Monday, June 25, 2012

How To Prevent Sign Stealing In Baseball

The wristband of South Carolina catcher Grayson Greiner.

Saw this great article from last Friday's WSJ on how collegiate teams are ditching body signals for a football-emulating system, including wristbands with codes:

College baseball coaches have one of the most outlandish job requirements in sports: They must be extraordinarily familiar with their own faces. It is by touching their ears, noses and chins at a dizzying speed that they covertly communicate to the catcher whether the next pitch should be a fastball, curveball or changeup.

These signs, which are also used in the big leagues, are some of baseball's oldest and most charmingly analog quirks. But over the last five years, college baseball has become the incubator for a new approach that has some of the sport's many traditionalists fired up.

Hundreds of teams at all levels of college baseball, including five of the last six College World Series champions, have ditched body signals altogether in favor of a system in which the coach flashes or yells a series of numbers. The catcher decodes the sequence by looking at a chart tucked into a wristband—the kind football quarterbacks have worn since 1965—and then relays the information to the pitcher the way he always has.

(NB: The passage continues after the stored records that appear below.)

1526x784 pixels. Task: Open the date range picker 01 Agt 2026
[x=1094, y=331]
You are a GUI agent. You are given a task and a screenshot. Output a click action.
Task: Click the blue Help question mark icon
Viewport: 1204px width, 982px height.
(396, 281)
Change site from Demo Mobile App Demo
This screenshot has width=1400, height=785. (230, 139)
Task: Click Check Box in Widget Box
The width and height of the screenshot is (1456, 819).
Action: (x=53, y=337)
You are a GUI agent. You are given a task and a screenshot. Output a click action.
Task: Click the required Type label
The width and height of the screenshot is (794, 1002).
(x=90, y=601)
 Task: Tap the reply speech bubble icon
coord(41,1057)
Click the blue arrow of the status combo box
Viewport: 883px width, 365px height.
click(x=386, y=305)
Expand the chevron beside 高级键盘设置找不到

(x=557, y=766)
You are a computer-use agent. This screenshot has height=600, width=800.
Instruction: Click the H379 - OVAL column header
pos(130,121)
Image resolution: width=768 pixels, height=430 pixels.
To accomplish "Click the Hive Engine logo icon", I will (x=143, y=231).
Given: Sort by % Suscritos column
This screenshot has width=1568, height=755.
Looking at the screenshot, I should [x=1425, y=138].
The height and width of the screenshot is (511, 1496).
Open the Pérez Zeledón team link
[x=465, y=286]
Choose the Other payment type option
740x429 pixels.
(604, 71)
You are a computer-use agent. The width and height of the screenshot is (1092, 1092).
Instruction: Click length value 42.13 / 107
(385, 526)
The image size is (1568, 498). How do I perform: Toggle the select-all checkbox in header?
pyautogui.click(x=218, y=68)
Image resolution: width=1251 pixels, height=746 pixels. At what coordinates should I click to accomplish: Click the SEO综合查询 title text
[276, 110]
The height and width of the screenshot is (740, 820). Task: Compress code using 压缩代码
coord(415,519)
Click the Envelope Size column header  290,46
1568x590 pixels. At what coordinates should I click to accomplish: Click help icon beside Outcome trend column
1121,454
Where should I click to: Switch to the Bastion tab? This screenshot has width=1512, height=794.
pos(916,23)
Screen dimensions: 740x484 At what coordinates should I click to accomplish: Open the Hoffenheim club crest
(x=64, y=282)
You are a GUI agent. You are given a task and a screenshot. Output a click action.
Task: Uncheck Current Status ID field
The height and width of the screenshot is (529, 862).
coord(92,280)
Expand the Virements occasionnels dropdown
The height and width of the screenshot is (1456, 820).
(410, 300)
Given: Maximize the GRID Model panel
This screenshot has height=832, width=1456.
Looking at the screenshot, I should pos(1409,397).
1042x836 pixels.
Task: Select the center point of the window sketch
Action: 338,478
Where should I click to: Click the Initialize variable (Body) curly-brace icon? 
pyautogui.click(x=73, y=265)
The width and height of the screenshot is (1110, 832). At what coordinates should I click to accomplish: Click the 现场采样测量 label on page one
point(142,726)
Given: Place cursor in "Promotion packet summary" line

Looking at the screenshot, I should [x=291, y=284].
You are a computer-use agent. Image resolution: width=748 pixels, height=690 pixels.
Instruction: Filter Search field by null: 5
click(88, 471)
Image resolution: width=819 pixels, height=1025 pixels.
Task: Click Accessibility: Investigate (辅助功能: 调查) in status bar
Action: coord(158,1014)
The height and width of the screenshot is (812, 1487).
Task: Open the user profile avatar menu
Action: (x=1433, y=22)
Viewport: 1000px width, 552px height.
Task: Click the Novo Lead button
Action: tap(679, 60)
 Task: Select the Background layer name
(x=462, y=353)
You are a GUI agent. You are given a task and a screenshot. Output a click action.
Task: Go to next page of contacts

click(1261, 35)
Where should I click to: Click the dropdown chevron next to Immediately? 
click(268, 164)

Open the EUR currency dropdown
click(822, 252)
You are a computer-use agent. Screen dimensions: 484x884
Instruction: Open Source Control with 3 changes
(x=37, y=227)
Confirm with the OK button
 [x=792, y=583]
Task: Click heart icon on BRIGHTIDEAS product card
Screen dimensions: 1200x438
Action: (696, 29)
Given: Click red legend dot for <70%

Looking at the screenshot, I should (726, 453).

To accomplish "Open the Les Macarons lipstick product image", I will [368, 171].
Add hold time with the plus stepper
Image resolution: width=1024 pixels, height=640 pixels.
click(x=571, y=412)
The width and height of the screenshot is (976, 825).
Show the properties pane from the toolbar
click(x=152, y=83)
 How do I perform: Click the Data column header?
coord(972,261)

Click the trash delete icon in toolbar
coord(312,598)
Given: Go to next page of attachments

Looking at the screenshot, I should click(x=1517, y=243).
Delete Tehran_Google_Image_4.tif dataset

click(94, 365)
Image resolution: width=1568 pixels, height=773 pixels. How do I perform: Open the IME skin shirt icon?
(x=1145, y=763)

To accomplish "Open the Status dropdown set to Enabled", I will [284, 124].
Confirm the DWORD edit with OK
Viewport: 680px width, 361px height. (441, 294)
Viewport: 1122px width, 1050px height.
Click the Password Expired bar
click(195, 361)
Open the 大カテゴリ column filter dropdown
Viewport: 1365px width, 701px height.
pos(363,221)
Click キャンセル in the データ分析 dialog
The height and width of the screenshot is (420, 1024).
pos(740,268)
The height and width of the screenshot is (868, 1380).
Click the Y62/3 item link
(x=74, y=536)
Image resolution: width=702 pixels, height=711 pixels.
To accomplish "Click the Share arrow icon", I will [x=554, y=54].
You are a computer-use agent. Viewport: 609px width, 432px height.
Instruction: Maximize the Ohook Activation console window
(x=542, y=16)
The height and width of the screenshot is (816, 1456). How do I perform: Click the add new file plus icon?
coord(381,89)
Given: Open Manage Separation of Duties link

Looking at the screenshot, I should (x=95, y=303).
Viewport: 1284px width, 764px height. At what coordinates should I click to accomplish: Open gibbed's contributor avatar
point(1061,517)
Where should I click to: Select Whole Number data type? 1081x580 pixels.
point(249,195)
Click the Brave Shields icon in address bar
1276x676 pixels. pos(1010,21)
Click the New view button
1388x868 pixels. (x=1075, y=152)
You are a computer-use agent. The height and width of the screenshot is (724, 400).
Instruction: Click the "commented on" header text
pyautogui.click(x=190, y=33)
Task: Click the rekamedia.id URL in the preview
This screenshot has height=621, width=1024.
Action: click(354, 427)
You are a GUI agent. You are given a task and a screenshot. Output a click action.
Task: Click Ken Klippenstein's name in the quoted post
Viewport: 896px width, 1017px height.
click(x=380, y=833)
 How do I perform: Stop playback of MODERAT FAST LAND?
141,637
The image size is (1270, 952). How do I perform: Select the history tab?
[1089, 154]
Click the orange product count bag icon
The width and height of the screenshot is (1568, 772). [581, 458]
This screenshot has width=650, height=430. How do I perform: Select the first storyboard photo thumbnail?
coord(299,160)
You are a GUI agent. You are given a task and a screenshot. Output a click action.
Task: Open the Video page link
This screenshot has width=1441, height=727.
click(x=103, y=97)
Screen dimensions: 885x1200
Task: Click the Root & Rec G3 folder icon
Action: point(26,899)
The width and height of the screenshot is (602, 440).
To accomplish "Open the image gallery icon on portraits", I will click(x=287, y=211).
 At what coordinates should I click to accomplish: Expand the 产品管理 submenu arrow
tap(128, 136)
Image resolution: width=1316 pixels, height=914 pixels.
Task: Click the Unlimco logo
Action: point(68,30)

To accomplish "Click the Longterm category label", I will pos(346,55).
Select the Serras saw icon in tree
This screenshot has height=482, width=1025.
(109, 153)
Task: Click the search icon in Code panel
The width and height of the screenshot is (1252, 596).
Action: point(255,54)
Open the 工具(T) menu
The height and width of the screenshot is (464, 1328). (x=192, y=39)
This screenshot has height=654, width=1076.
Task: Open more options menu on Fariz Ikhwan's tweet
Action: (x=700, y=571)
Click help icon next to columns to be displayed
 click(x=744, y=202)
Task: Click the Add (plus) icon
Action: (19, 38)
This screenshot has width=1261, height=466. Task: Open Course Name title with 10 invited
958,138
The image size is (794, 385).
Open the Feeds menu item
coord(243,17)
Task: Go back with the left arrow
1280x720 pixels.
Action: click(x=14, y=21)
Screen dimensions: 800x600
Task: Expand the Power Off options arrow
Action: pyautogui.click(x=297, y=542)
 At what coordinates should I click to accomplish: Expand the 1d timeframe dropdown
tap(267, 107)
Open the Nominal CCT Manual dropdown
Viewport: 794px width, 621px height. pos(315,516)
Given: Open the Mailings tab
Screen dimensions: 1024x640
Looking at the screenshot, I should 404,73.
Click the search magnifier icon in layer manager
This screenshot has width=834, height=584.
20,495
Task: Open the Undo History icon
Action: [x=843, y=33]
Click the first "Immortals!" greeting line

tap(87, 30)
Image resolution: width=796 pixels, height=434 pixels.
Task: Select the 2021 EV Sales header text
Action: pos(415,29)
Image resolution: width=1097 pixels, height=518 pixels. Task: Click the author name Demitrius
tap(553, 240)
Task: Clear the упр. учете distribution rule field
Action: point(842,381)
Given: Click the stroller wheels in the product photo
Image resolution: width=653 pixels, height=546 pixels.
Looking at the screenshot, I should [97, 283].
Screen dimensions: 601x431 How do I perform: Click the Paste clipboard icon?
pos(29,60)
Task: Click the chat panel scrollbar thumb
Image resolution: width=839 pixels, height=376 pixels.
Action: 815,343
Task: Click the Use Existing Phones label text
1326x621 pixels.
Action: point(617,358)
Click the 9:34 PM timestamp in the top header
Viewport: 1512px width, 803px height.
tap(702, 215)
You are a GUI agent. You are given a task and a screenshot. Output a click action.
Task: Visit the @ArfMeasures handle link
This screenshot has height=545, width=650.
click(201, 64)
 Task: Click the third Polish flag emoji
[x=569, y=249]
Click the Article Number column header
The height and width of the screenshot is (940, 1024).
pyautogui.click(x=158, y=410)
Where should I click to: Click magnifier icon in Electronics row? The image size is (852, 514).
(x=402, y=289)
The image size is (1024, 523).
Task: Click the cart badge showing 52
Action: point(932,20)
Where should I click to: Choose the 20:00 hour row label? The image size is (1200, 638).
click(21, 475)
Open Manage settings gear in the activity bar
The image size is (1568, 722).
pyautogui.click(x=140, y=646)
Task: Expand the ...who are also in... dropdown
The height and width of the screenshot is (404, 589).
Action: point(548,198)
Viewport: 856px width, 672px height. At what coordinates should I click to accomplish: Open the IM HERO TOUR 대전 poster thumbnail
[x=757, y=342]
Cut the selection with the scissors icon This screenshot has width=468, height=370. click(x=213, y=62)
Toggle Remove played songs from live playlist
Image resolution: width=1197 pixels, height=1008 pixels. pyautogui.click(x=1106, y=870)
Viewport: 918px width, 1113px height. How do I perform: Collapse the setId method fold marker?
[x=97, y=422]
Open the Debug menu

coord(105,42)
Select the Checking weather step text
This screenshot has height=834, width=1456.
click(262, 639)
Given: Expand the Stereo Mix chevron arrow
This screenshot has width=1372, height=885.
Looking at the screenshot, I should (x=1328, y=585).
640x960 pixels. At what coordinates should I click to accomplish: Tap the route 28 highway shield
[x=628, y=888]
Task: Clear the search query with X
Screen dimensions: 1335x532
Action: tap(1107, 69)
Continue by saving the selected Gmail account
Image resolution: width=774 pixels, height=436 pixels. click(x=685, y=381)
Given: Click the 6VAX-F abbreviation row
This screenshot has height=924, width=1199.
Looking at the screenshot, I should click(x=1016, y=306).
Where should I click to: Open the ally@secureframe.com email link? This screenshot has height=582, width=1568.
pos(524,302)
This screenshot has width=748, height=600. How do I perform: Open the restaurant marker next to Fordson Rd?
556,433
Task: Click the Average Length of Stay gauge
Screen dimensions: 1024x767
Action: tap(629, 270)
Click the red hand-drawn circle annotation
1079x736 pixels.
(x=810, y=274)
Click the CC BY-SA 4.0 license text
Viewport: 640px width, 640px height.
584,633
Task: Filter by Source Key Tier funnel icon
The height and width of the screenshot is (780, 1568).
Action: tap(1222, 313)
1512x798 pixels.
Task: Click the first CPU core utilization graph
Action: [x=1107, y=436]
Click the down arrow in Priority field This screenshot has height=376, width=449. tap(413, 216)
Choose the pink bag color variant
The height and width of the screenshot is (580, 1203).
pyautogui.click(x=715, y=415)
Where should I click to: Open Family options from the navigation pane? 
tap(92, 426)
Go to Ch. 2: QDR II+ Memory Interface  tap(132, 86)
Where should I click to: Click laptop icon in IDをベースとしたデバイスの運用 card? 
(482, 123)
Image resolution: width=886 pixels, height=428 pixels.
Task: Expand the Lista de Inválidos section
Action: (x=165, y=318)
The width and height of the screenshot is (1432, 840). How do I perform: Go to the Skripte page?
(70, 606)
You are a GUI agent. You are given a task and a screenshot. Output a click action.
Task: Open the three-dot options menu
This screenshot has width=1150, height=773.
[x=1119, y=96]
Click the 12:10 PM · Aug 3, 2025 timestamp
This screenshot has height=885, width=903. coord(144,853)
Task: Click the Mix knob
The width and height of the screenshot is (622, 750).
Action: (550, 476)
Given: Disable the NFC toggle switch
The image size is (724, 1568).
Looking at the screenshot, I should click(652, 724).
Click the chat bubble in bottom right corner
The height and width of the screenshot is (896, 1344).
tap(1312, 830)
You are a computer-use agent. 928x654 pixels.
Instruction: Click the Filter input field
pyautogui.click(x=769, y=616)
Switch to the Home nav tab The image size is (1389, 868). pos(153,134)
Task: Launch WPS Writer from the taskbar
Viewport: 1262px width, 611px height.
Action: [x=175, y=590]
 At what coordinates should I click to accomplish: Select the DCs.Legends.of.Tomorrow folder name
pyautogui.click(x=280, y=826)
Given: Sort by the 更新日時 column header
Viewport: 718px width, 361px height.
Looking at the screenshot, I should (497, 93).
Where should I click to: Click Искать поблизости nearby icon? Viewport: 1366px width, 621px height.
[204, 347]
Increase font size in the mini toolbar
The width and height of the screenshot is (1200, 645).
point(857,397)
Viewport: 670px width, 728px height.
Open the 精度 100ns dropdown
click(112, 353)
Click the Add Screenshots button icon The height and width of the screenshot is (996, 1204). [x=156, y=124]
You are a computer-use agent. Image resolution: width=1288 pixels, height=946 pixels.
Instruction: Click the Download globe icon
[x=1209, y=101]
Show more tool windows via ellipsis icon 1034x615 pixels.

Coaches say this scheme isn't just faster and more efficient. It's also pick-proof: Wannabe spies in the other dugout can't steal these signs. The method allows for many combinations that can mean many different pitches, and after the coach calls a string of numbers and the catcher deciphers the code on his grid, that sequence won't be used again for the rest of the game and maybe even the rest of the season. By printing out new cheat sheets as often as every game, teams aren't even vulnerable if an old copy falls into enemy hands.

"When I see teams charting us, I just think, 'Holy smokes, really?'" said Oregon State assistant coach Pat Bailey, whose Beavers won national titles in 2006 and 2007 with this tactic. "It's just a waste of time." [...]

Since yelling out random numbers doesn't exactly seem to jibe with our national pastime, Bancroft said he's considered another idea. Instead of shouting 1-2-3, for example, coaches could indicate a position on a wristband's grid by touching their caps, wrists and belts, just as they used to. "Now you're almost making it three times harder," Bancroft said.

Utah coach Bill Kinneberg tried the numbers-based system in a 2005 game against UCLA. "They had two or three guys writing numbers down," he said, "and by the seventh inning, I saw one of them flip his clipboard up in frustration."

I can see MLB managers with a penchant for micromanaging (Jim Tracy, perhaps?) getting all over this trend. South Carolina lost its opening game of the CWS finals yesterday, for what it's worth.

photo: AP

1 comments:

Steve K said...

I can't imagine a major league catcher agreeing to that yet. Maybe a few years from now, but I think there would be too much pride from established catchers to wear what they might consider a cheat sheet.

Plus, a major league stadium can get loud and you can't rely on hearing numbers being called from a manager. If someone implemented it, they'd have to go with the option where they use signs to signal a location on the sheet.